2020-01-08 22:49陳旭鋒酈惠燕
浙江醫(yī)學(xué) 2020年8期
關(guān)鍵詞:磷灰石聚乙烯結(jié)膜

陳旭鋒 酈惠燕

眼球摘除術(shù)或眼內(nèi)容剜除術(shù)后大多植入羥基磷灰石義眼座或多孔聚乙烯義眼座以矯正眼眶凹陷,改善外觀[1-3]。植入義眼座后一些并發(fā)癥常難以避免,如結(jié)膜分泌物增多、結(jié)膜裂開、炎性肉芽腫形成、義眼座感染、鈦釘問題及義眼座暴露等[4]。其中義眼座暴露合并感染最為嚴(yán)重。對(duì)于小面積的義眼座暴露,可以繼續(xù)觀察或者修補(bǔ)缺損區(qū)結(jié)膜,而大面積的暴露往往合并嚴(yán)重感染,最終需要取出義眼座[5-6]。筆者分析義眼座重度暴露合并感染的可能因素,探討其后續(xù)治療和轉(zhuǎn)歸,報(bào)道如下。

1 臨床資料

1.1 一般資料 回顧性分析2015年1月至2017年7月在浙江大學(xué)醫(yī)學(xué)院第一附屬醫(yī)院眼科因義眼座重度暴露合并感染行義眼座取出術(shù)12例12眼患者的臨床資料,其中男 10 例,女 2 例,年齡 28~64(49.0±2.7)歲。

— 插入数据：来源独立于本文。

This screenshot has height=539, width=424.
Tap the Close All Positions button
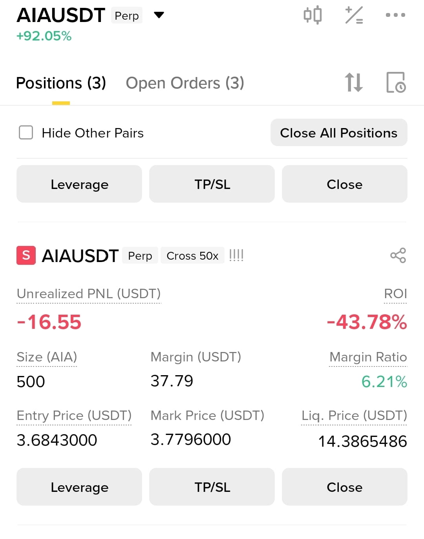coord(339,132)
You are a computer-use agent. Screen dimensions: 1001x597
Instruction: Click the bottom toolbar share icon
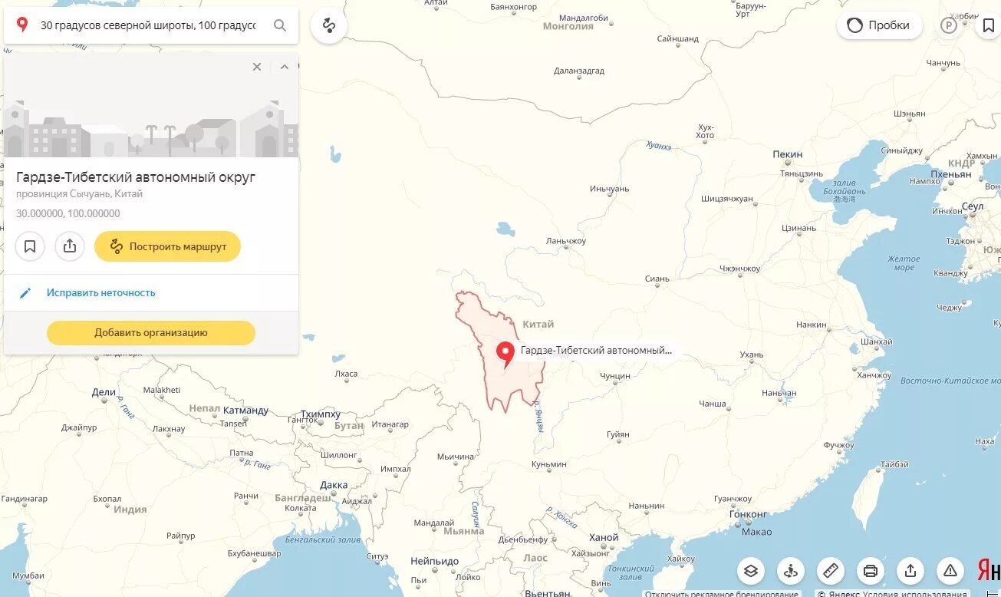click(910, 571)
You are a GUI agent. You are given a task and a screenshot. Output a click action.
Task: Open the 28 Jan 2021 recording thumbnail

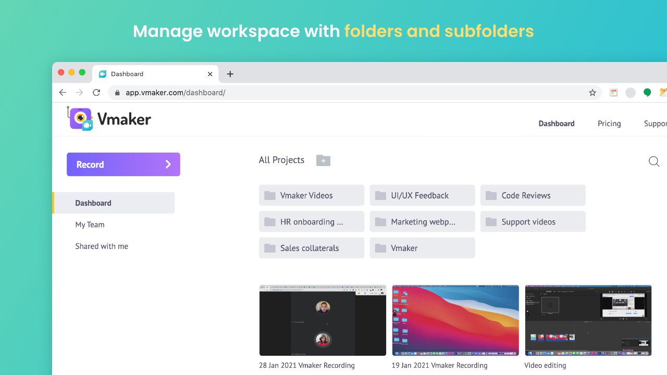tap(323, 320)
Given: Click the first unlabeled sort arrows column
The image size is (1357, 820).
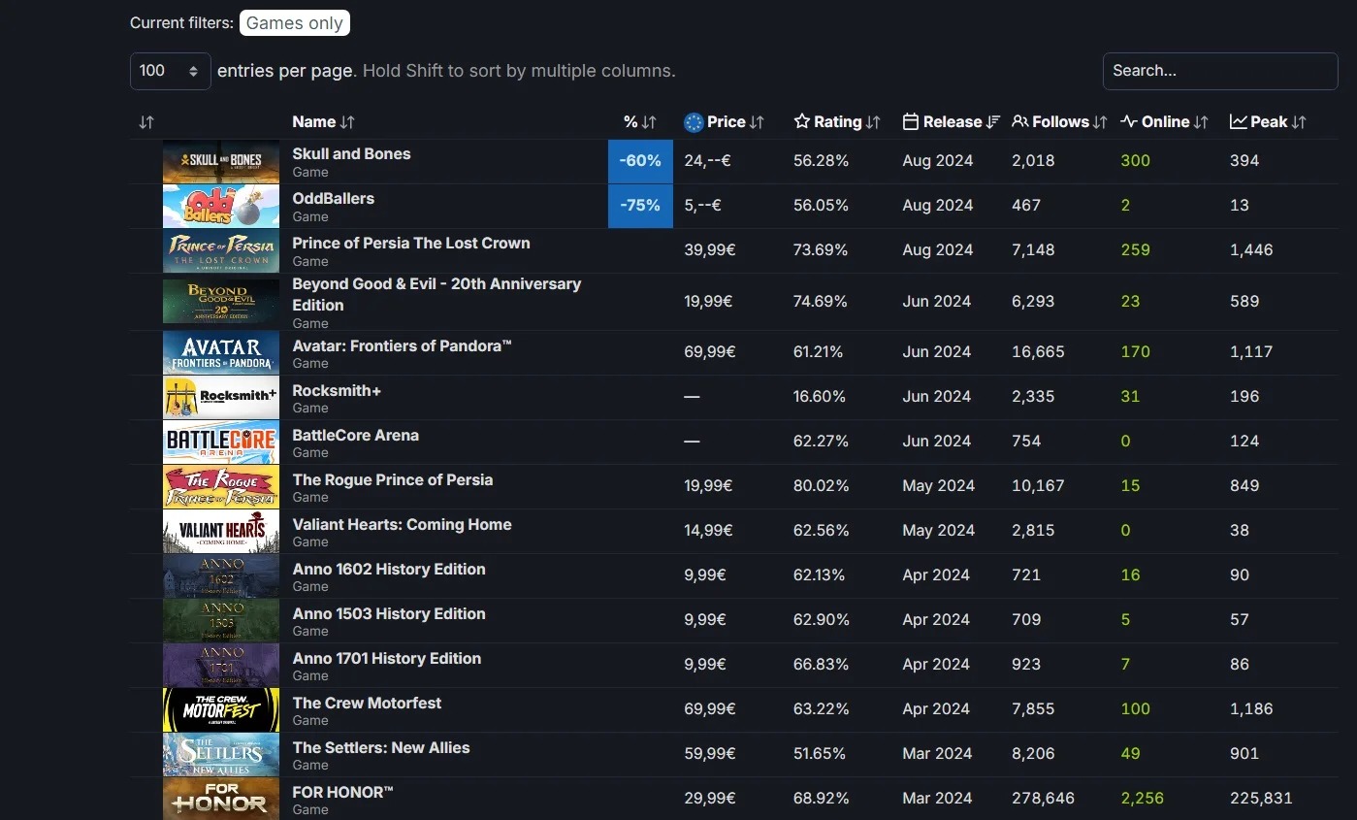Looking at the screenshot, I should pyautogui.click(x=146, y=122).
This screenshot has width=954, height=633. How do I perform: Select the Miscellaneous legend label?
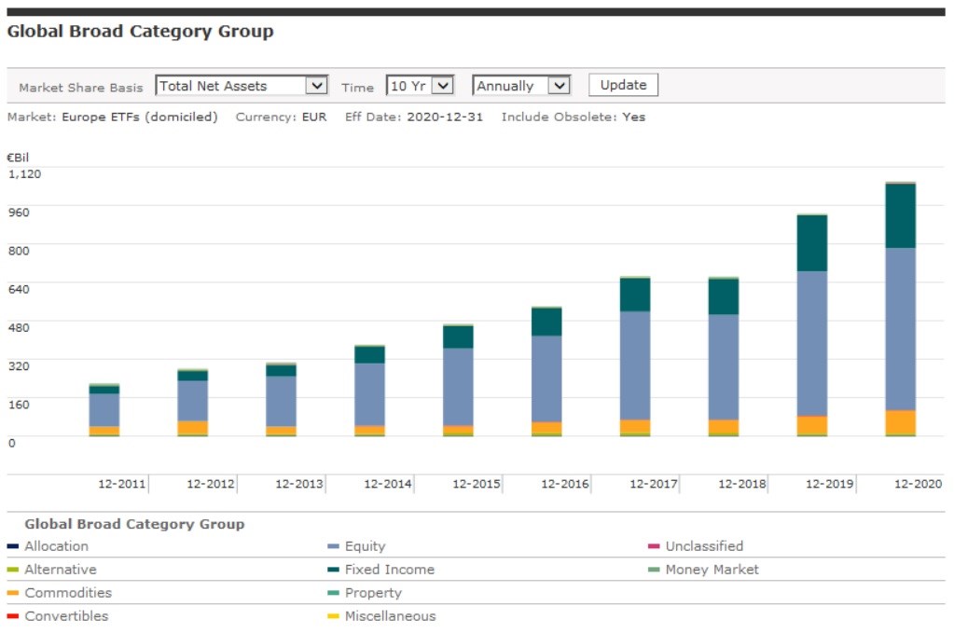[x=390, y=616]
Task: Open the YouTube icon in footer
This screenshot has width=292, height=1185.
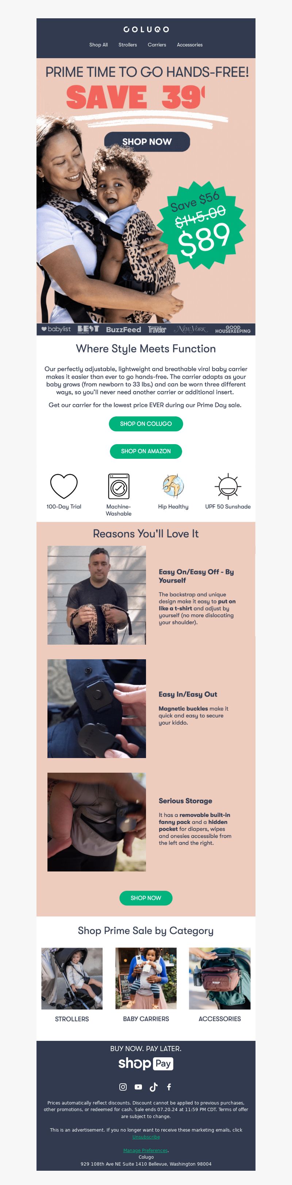Action: (138, 1087)
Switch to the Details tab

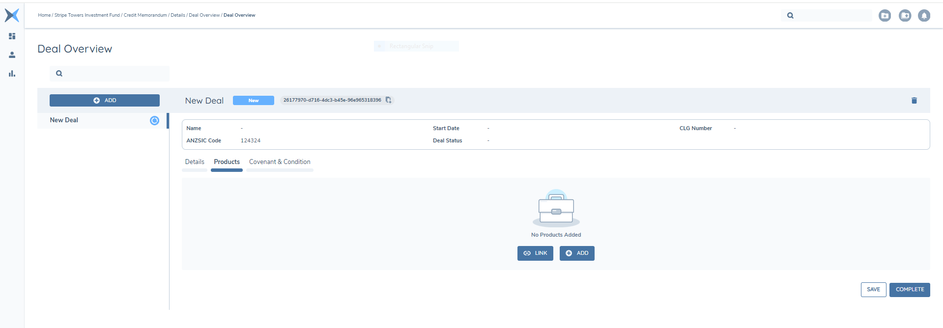[x=195, y=162]
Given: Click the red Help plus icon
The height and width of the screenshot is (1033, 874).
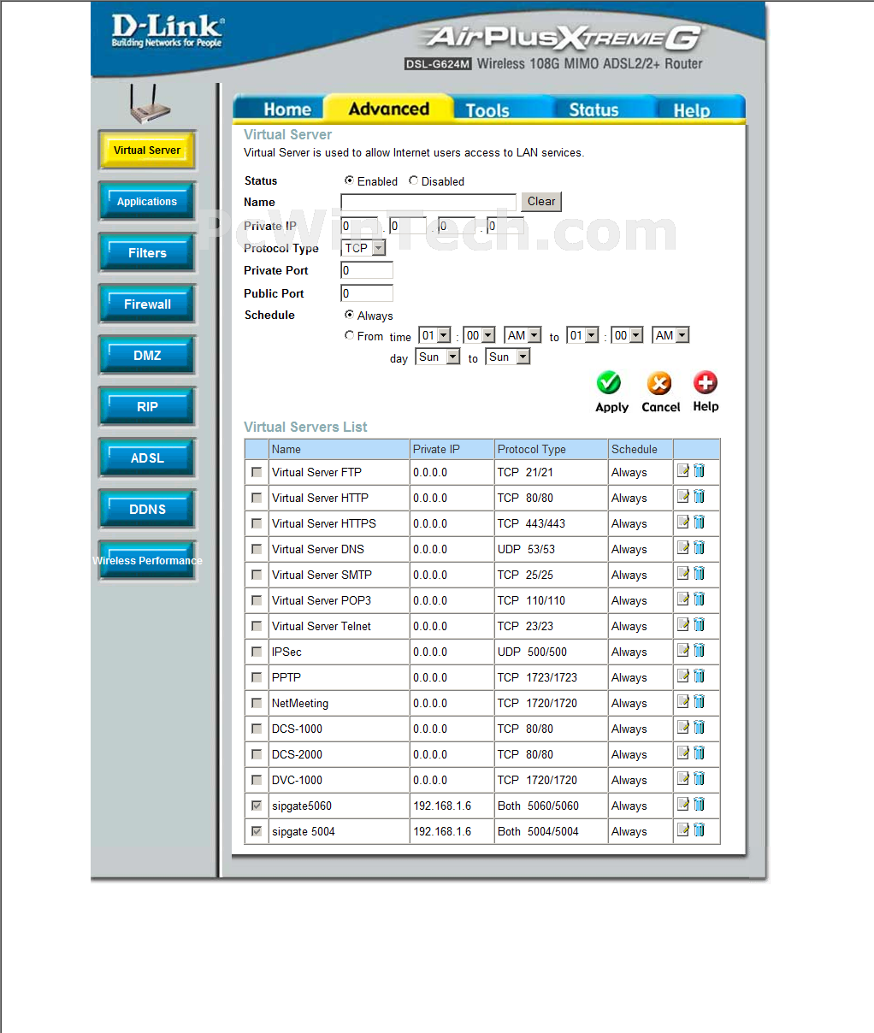Looking at the screenshot, I should coord(705,381).
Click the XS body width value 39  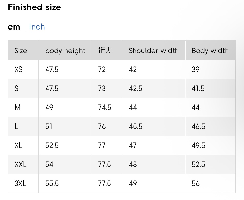[195, 70]
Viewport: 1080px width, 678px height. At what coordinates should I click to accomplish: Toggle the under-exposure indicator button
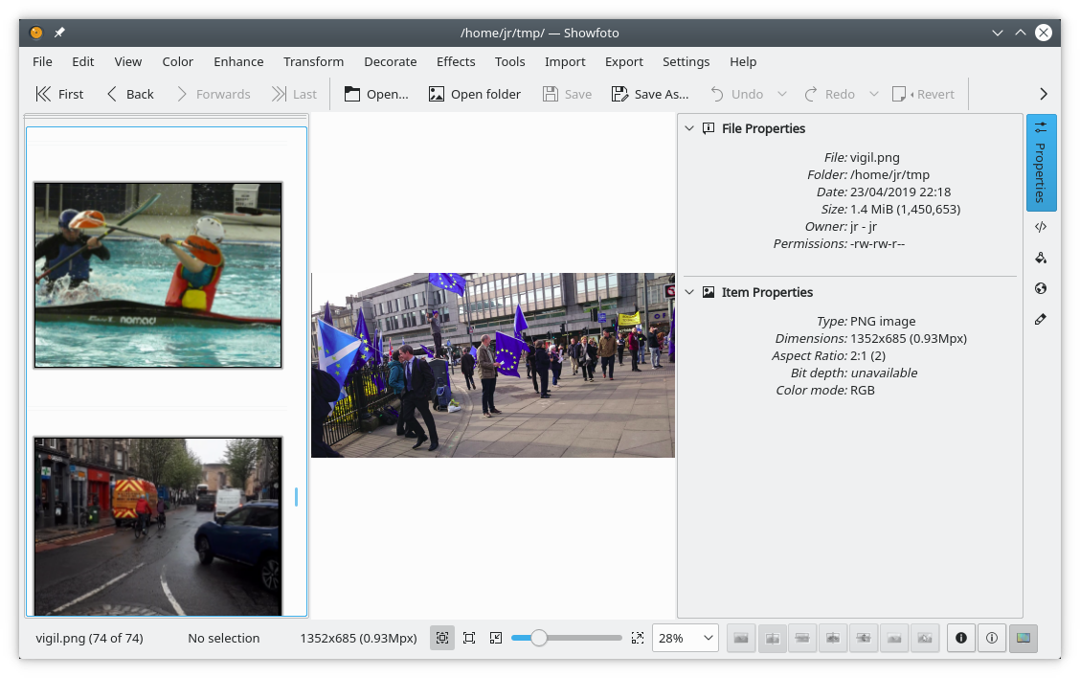961,638
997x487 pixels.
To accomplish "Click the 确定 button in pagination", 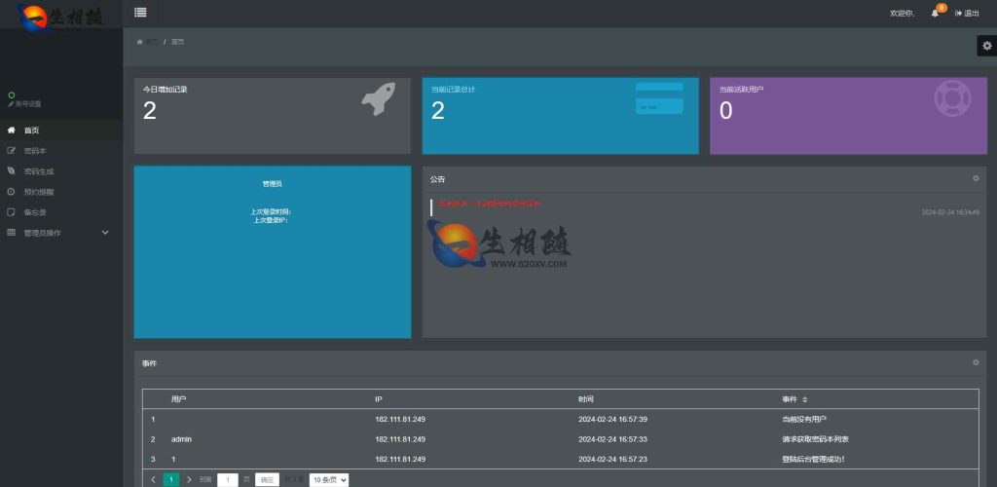I will pyautogui.click(x=268, y=479).
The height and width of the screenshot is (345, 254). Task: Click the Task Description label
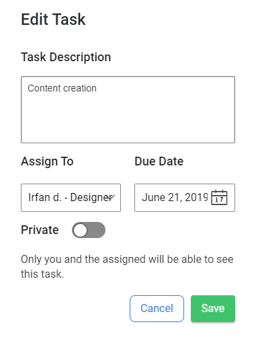coord(66,57)

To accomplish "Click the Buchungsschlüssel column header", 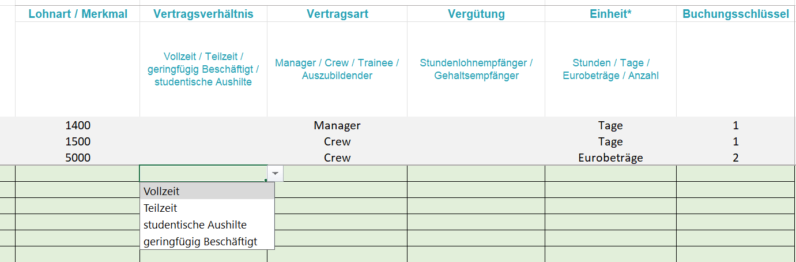I will click(735, 14).
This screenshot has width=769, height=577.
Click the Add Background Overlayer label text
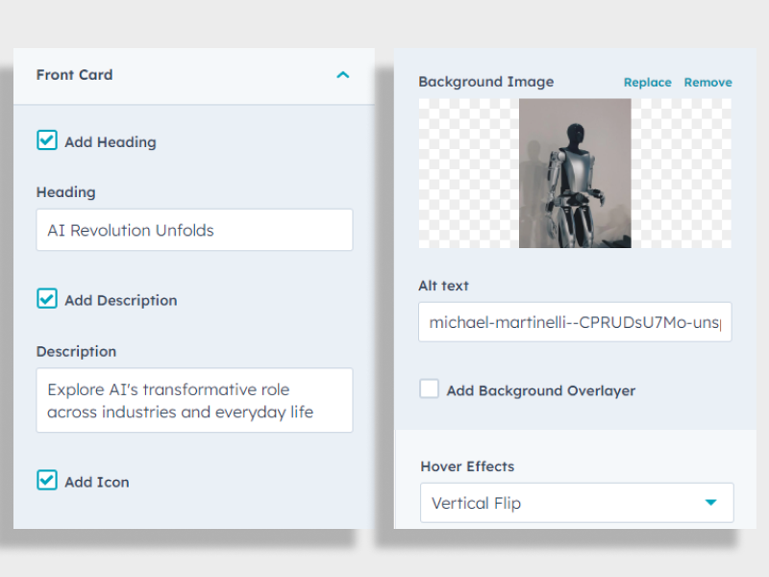(540, 390)
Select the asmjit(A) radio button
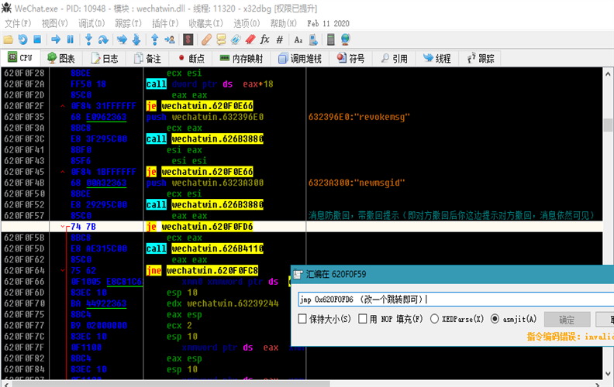 point(495,319)
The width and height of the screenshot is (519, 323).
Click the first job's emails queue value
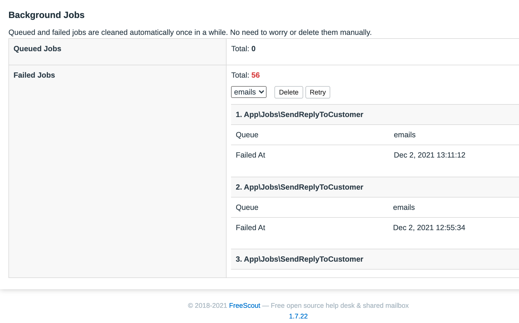point(404,135)
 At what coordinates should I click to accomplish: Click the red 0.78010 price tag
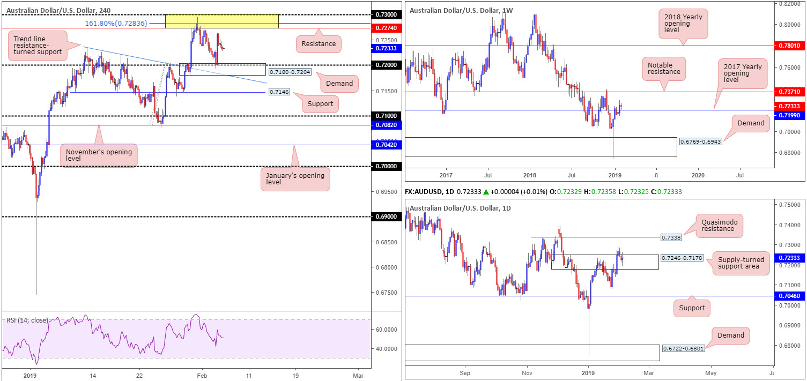click(791, 46)
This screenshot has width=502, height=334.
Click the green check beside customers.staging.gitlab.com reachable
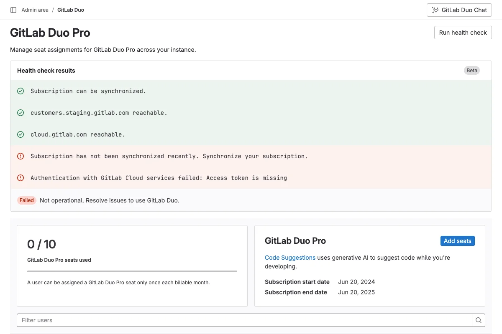pos(20,112)
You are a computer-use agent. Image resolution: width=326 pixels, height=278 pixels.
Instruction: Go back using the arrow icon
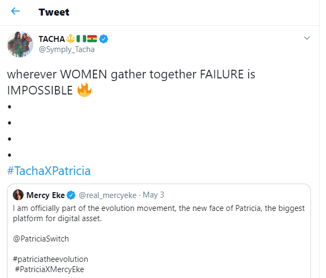coord(16,11)
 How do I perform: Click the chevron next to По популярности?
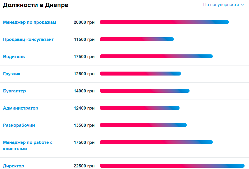(242, 5)
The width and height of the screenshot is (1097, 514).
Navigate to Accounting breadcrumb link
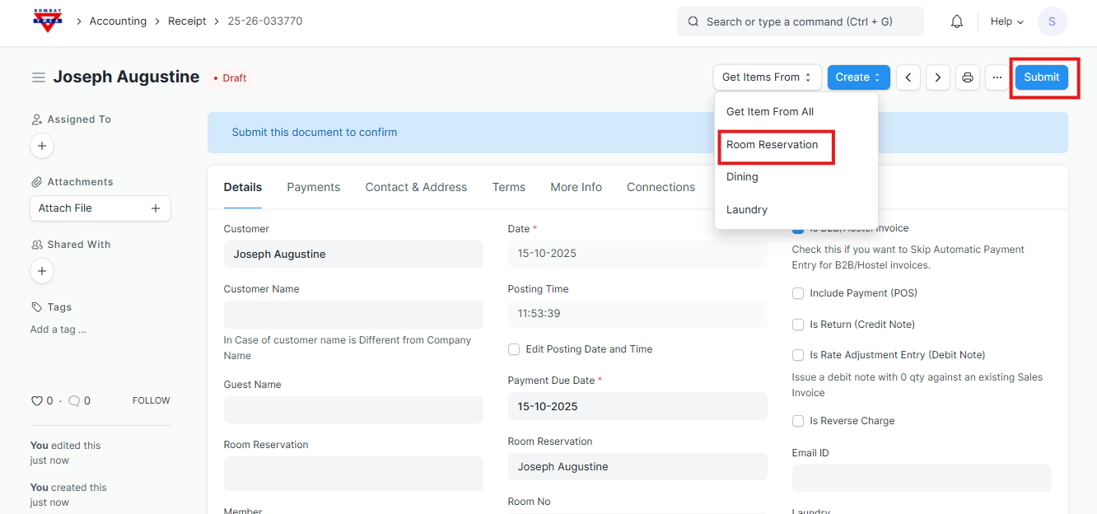point(118,21)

1.2 方法 收集并記錄義眼座植入手術(shù)前診斷、植入義眼座的類型和大小、義眼座暴露、感染時(shí)所伴隨的臨床表現(xiàn)、微生物學(xué)檢查結(jié)果、治療經(jīng)過和轉(zhuǎn)歸以及組織病理學(xué)檢查結(jié)果。

1.3 結(jié)果

1.3.1 義眼座植入手術(shù)前診斷 外傷后眼球萎縮9例9眼,葡萄膜黑色素瘤1例1眼,青光眼絕對(duì)期1例1眼,自幼眼球萎縮1例1眼。

1.3.2 植入義眼座的類型和大小 植入高密度多孔聚乙烯義眼座8例,其中6例患者接受了鈦釘植入;植入羥基磷灰石義眼座4例。11例患者義眼座直徑為22mm,另1例患者義眼座直徑為20mm。

1.3.3 暴露合并感染的臨床表現(xiàn) 12例患者自義眼座植入到取出的時(shí)間間隔為 7~18(13.5±3.8)年。從主訴首次癥狀發(fā)作到行義眼座取出術(shù)的時(shí)間間隔為1~20個(gè)月。所有患者均主訴結(jié)膜囊膿性分泌物增加,并伴有惡臭。12例患者出現(xiàn)膿性分泌物,9例患者出現(xiàn)眼窩疼痛,6例伴有結(jié)膜出血。有5例鈦釘植入患者其鈦釘周圍結(jié)膜出現(xiàn)不同程度的炎性肉芽腫,并伴有不同大小的義眼座暴露。義眼座暴露的平均直徑為(18.67±2.06)mm,暴露的義眼座表面污穢、球結(jié)膜充血水腫眼顯,觸之易出血。

1.3.4 微生物學(xué)檢查 本組患者中11例11眼義眼座表面的分泌物進(jìn)行了細(xì)菌、真菌培養(yǎng)和藥敏試驗(yàn)。培養(yǎng)結(jié)果表明,革蘭陽性球菌感染8例患者,分別為蘇黎世放線菌和金黃色葡萄球菌各1例1眼,表皮葡萄球菌3例3眼,鏈球菌2例2眼,中間鏈球菌1例1眼;大腸桿菌感染1例1眼;陰性2例2眼。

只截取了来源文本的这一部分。